TASK DATA:
────────────────────
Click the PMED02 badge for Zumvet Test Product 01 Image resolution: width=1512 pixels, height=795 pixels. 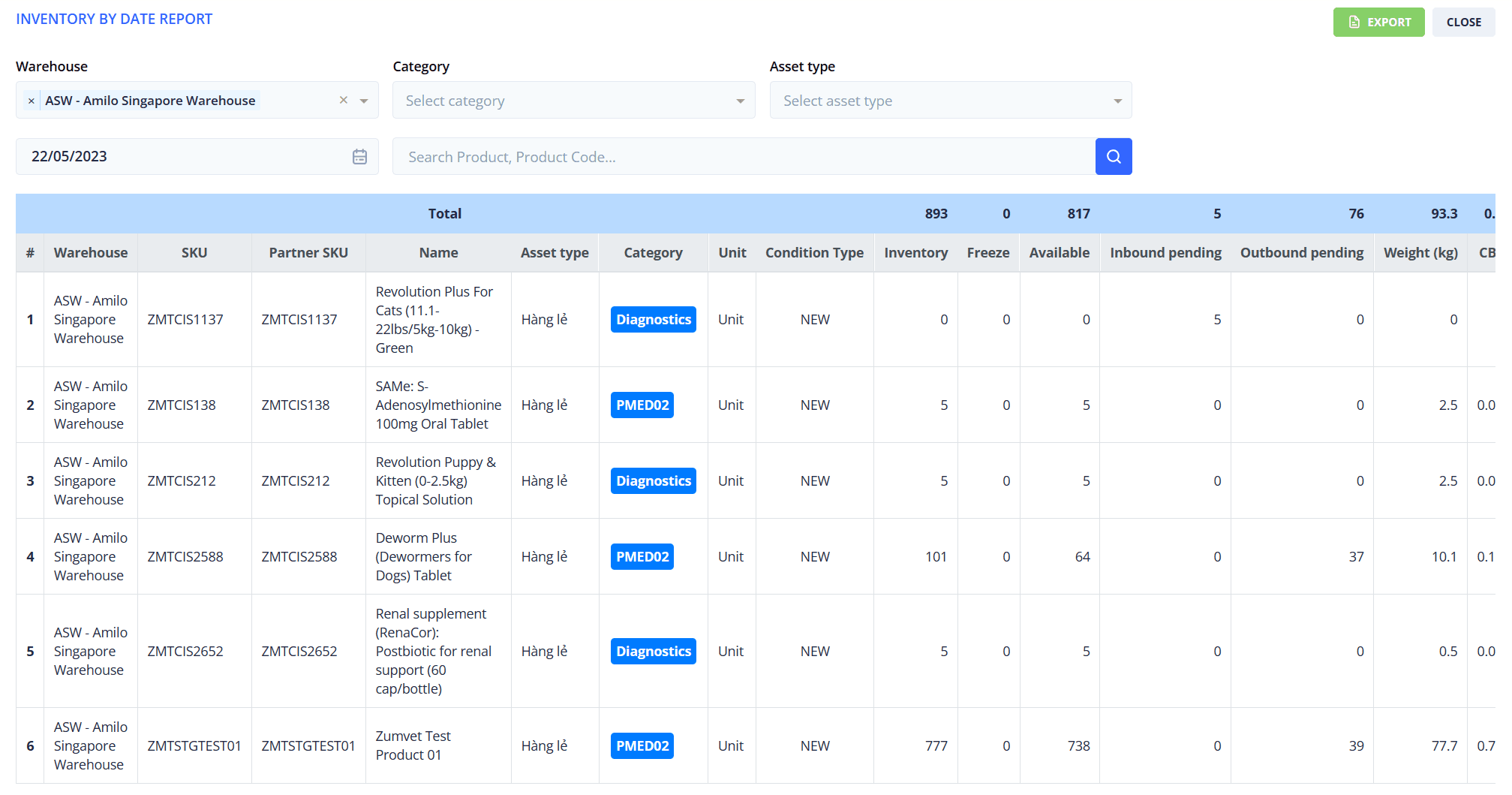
────────────────────
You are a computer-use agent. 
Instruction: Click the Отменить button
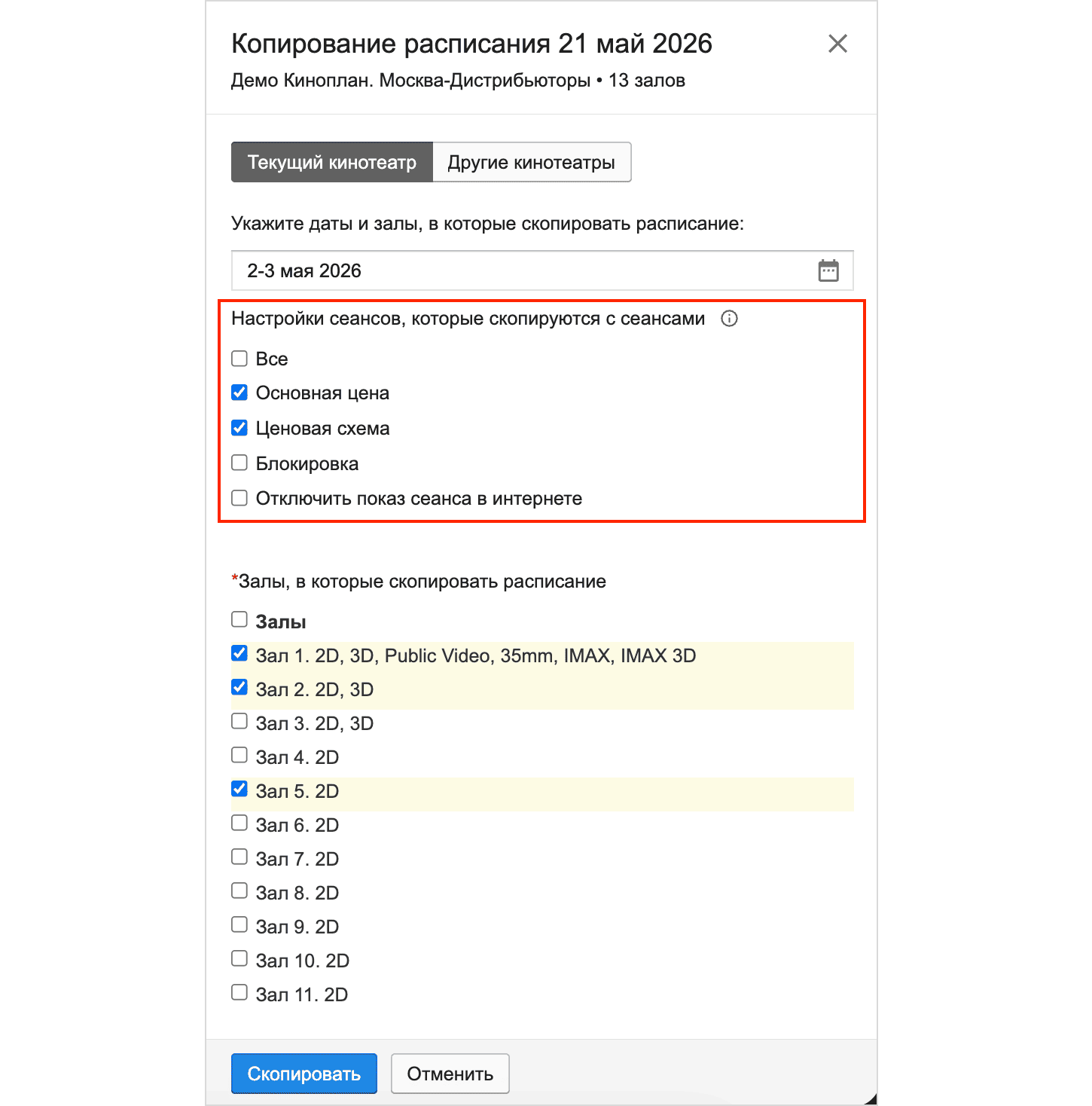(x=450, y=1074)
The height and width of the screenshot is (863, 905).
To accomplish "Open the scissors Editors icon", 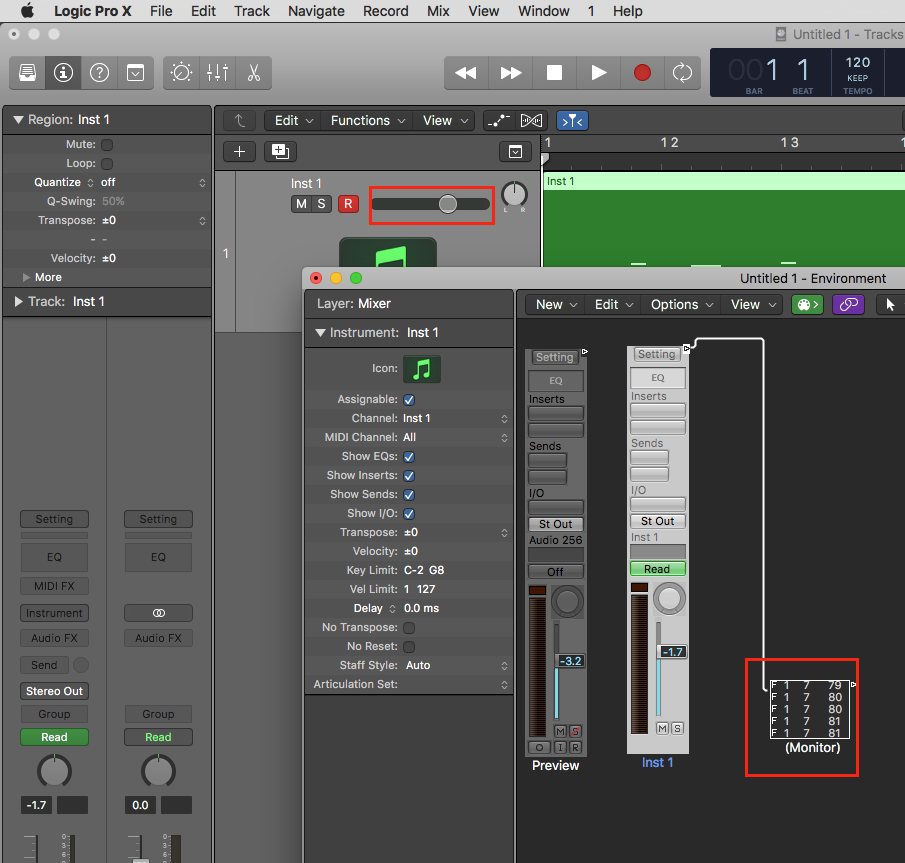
────────────────────
EXERCISE:
Give the data as a Markdown table with the columns Row and Data line. Start with the line containing "You are a computer-use agent." and continue through the line containing "the scissors Editors". Skip blank lines and leave the pictures out.

EXERCISE ANSWER:
| Row | Data line |
|---|---|
| 1 | You are a computer-use agent.  |
| 2 | Instruction: Click the Отменить button |
| 3 | (x=450, y=1074) |
| 4 | The height and width of the screenshot is (863, 905). |
| 5 | To accomplish "Open the scissors Editors icon",  |